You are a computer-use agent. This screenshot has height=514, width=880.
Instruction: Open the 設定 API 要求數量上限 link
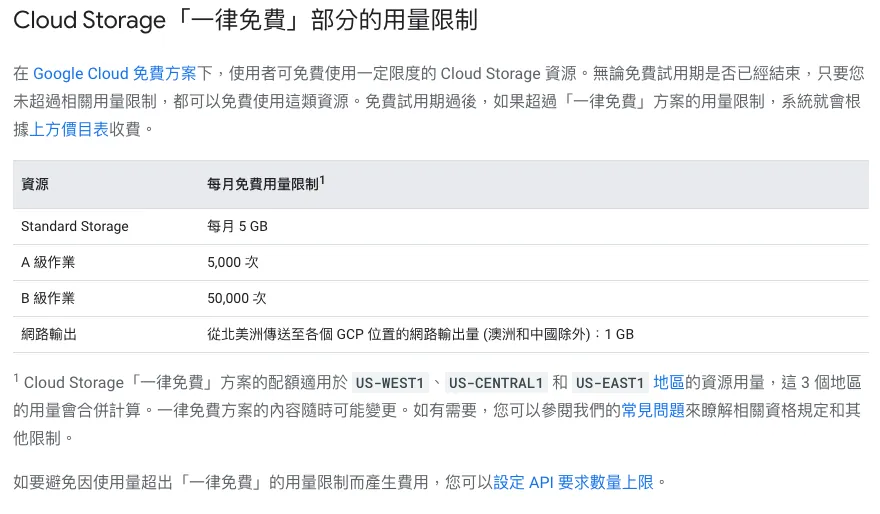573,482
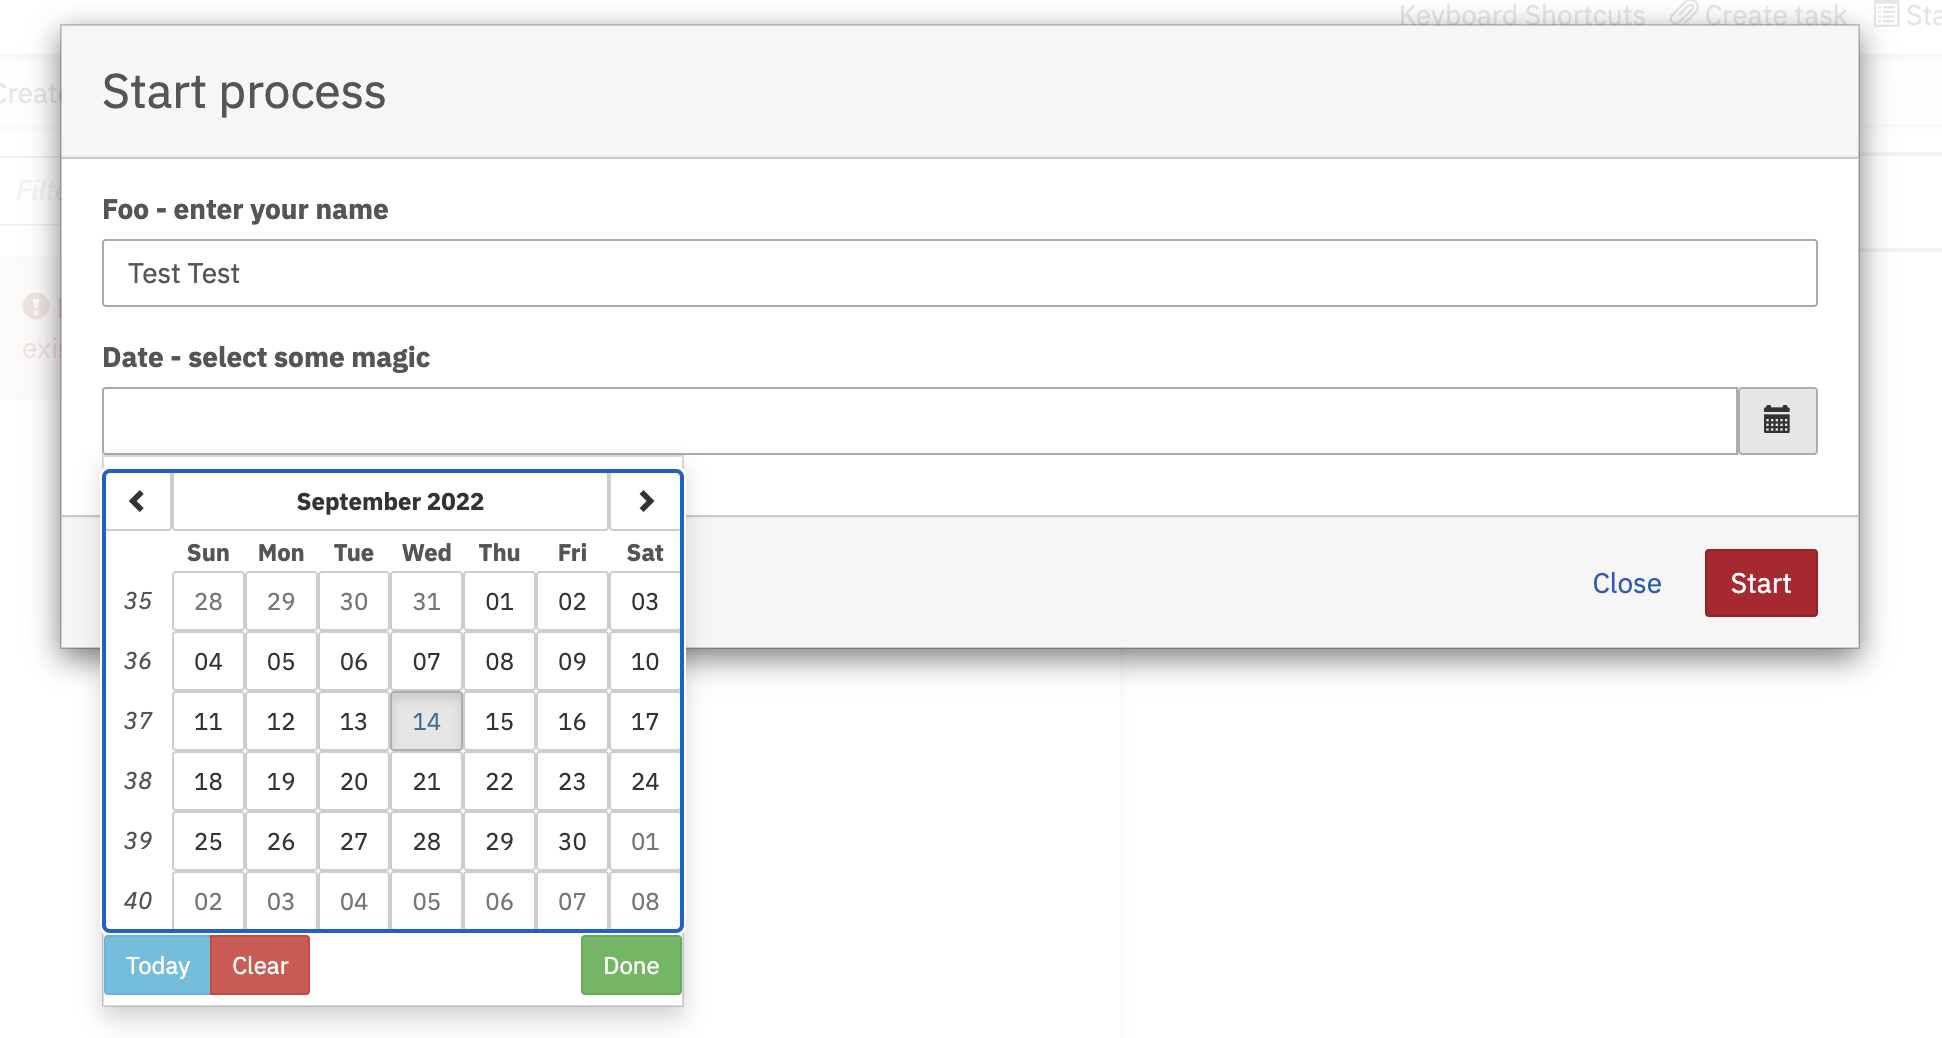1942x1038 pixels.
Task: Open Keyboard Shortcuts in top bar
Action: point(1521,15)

## About this exercise
Reproduce the data word for word; no pictures.

## Response below
You are a computer-use agent. This screenshot has height=514, width=880.
Instruction: Open the 設定 API 要求數量上限 link
573,482
1942x1038 pixels.
Task: Open Keyboard Shortcuts in top bar
Action: point(1521,15)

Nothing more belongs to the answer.